A mathematical theory for understanding when abstract representations emerge in neural networks
Bin Wang, W. Jeffrey Johnston, Stefano Fusi
TL;DR
The paper addresses why abstract, disentangled representations emerge when neural networks are trained on tasks tied to latent variables.It develops a mean‑field analytical framework that converts weight optimization in a two‑layer nonlinear network into a convex optimization over preactivation distributions, with an effective energy $E(\mathbf{h};\rho)$ and a representation kernel $K[\rho]$ that depend only on input/output geometry ($K_X$, $K_Y$).For whitened or target‑aligned inputs, the analysis yields explicit, low‑rank, abstract representations in the hidden layer across ReLU and broad nonlinearities, with a universal kernel form $K[\rho_*] = b_*(d_Y\mathbf{1}\mathbf{1}^T + K_Y)$ and modular neuron tuning in many cases.Extensions to anisotropic geometries and deep architectures show that abstract representations persist and generalize to multi‑layer and recurrent networks, offering a tractable toolkit for understanding task‑driven representation learning.These results connect brain observations of low‑dimensional, abstract coding to a rigorous mathematical mechanism, and provide a general framework for studying representation emergence in permutation‑symmetric, task‑driven networks.
Abstract
Recent experiments reveal that task-relevant variables are often encoded in approximately orthogonal subspaces of the neural activity space. These disentangled low-dimensional representations are observed in multiple brain areas and across different species, and are typically the result of a process of abstraction that supports simple forms of out-of-distribution generalization. The mechanisms by which such geometries emerge remain poorly understood, and the mechanisms that have been investigated are typically unsupervised (e.g., based on variational auto-encoders). Here, we show mathematically that abstract representations of latent variables are guaranteed to appear in the last hidden layer of feedforward nonlinear networks when they are trained on tasks that depend directly on these latent variables.
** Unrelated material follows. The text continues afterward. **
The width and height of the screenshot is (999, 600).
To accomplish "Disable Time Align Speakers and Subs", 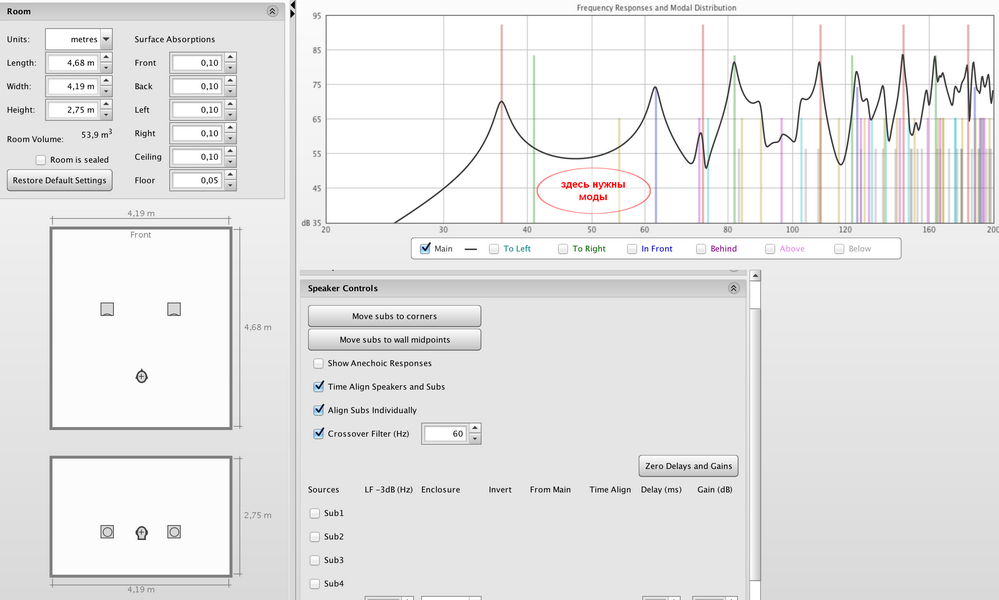I will coord(319,387).
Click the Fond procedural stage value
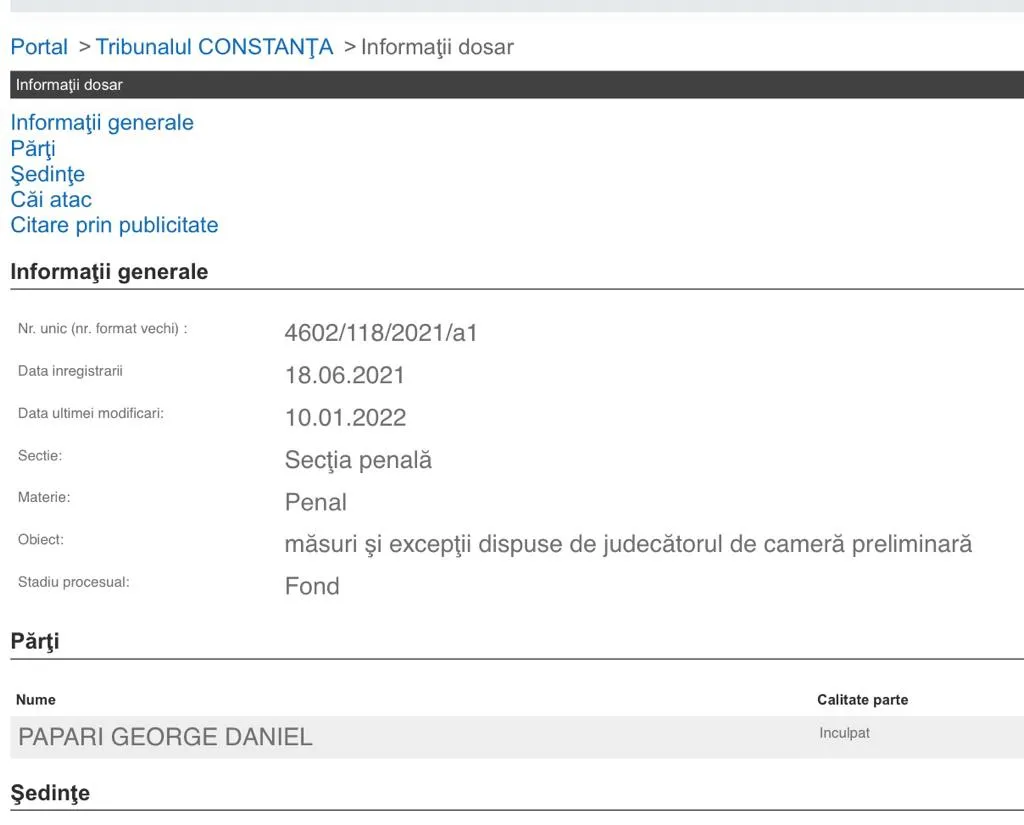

These abstract representations reflect the structure of the desired outputs or the semantics of the input stimuli. To investigate the neural representations that emerge in these networks, we develop an analytical framework that maps the optimization over the network weights into a mean-field problem over the distribution of neural preactivations. Applying this framework to a finite-width ReLU network, we find that its hidden layer exhibits an abstract representation at all global minima of the task objective. We further extend these analyses to two broad families of activation functions and deep feedforward architectures, demonstrating that abstract representations naturally arise in all these scenarios. Together, these results provide an explanation for the widely observed abstract representations in both the brain and artificial neural networks, as well as a mathematically tractable toolkit for understanding the emergence of different kinds of representations in task-optimized, feature-learning network models.